REQUIRED ACTION: All of the entries need to be copied character for character.
· · · · · · ·
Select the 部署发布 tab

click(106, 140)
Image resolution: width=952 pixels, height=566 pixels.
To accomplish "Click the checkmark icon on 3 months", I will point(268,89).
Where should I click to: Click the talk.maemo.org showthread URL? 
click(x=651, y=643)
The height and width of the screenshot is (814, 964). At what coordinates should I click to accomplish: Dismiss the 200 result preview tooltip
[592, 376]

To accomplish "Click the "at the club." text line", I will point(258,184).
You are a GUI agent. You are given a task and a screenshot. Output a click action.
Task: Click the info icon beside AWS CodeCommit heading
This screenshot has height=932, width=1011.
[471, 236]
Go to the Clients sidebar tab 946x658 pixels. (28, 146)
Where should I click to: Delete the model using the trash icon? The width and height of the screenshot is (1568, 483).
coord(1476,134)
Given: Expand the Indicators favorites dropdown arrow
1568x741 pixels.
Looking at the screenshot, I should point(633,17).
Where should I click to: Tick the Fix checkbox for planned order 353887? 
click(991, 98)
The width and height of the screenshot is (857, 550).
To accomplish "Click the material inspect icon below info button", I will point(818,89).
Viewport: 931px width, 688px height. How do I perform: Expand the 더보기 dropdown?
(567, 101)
· · · · · · ·
RESPONSE TO THIS EXERCISE:
Select the 部署发布 tab

click(106, 140)
Image resolution: width=952 pixels, height=566 pixels.
To accomplish "Click the checkmark icon on 3 months", I will point(268,89).
Where should I click to: Click the talk.maemo.org showthread URL? 
click(x=651, y=643)
The height and width of the screenshot is (814, 964). At what coordinates should I click to accomplish: Dismiss the 200 result preview tooltip
[592, 376]

To accomplish "Click the "at the club." text line", I will point(258,184).
You are a GUI agent. You are given a task and a screenshot. Output a click action.
Task: Click the info icon beside AWS CodeCommit heading
This screenshot has height=932, width=1011.
[471, 236]
Go to the Clients sidebar tab 946x658 pixels. (28, 146)
Where should I click to: Delete the model using the trash icon? The width and height of the screenshot is (1568, 483).
coord(1476,134)
Given: Expand the Indicators favorites dropdown arrow
1568x741 pixels.
Looking at the screenshot, I should point(633,17).
Where should I click to: Tick the Fix checkbox for planned order 353887? 
click(991, 98)
The width and height of the screenshot is (857, 550).
To accomplish "Click the material inspect icon below info button", I will point(818,89).
Viewport: 931px width, 688px height. How do I perform: Expand the 더보기 dropdown?
(567, 101)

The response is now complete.